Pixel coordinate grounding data
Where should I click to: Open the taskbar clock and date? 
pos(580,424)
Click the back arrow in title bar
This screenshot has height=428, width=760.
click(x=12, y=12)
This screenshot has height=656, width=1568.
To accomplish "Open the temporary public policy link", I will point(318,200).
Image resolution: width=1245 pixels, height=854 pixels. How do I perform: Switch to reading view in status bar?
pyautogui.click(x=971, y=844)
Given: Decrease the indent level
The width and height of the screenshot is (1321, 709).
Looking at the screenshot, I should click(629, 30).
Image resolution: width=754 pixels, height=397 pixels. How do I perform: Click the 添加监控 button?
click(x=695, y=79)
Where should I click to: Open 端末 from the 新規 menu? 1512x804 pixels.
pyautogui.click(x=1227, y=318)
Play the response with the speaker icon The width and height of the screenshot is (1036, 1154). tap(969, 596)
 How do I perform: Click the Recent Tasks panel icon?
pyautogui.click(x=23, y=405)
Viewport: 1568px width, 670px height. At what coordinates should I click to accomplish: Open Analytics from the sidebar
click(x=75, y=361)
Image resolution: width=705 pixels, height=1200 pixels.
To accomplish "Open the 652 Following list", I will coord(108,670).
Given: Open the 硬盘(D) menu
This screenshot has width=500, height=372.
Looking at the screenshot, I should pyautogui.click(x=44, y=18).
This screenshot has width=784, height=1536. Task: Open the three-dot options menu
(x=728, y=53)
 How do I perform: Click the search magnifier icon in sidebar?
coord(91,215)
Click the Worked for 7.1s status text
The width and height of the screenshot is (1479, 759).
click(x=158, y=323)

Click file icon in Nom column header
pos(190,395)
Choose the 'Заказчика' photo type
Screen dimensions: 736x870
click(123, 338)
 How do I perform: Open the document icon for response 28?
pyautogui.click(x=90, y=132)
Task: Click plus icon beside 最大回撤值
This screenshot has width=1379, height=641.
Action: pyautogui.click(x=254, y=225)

## YOUR INSTRUCTIONS
The records above must each be restated exactly as they stand.

## REPLY TO THE EXERCISE
Where should I click to: Open the taskbar clock and date? 
pos(580,424)
Click the back arrow in title bar
This screenshot has height=428, width=760.
click(x=12, y=12)
This screenshot has height=656, width=1568.
To accomplish "Open the temporary public policy link", I will point(318,200).
Image resolution: width=1245 pixels, height=854 pixels. How do I perform: Switch to reading view in status bar?
pyautogui.click(x=971, y=844)
Given: Decrease the indent level
The width and height of the screenshot is (1321, 709).
Looking at the screenshot, I should click(629, 30).
Image resolution: width=754 pixels, height=397 pixels. How do I perform: Click the 添加监控 button?
click(x=695, y=79)
Where should I click to: Open 端末 from the 新規 menu? 1512x804 pixels.
pyautogui.click(x=1227, y=318)
Play the response with the speaker icon The width and height of the screenshot is (1036, 1154). tap(969, 596)
 How do I perform: Click the Recent Tasks panel icon?
pyautogui.click(x=23, y=405)
Viewport: 1568px width, 670px height. At what coordinates should I click to accomplish: Open Analytics from the sidebar
click(x=75, y=361)
Image resolution: width=705 pixels, height=1200 pixels.
To accomplish "Open the 652 Following list", I will coord(108,670).
Given: Open the 硬盘(D) menu
This screenshot has width=500, height=372.
Looking at the screenshot, I should pyautogui.click(x=44, y=18).
This screenshot has width=784, height=1536. Task: Open the three-dot options menu
(x=728, y=53)
 How do I perform: Click the search magnifier icon in sidebar?
coord(91,215)
Click the Worked for 7.1s status text
The width and height of the screenshot is (1479, 759).
click(x=158, y=323)

Click file icon in Nom column header
pos(190,395)
Choose the 'Заказчика' photo type
Screen dimensions: 736x870
click(123, 338)
 How do I perform: Open the document icon for response 28?
pyautogui.click(x=90, y=132)
Task: Click plus icon beside 最大回撤值
This screenshot has width=1379, height=641.
Action: pyautogui.click(x=254, y=225)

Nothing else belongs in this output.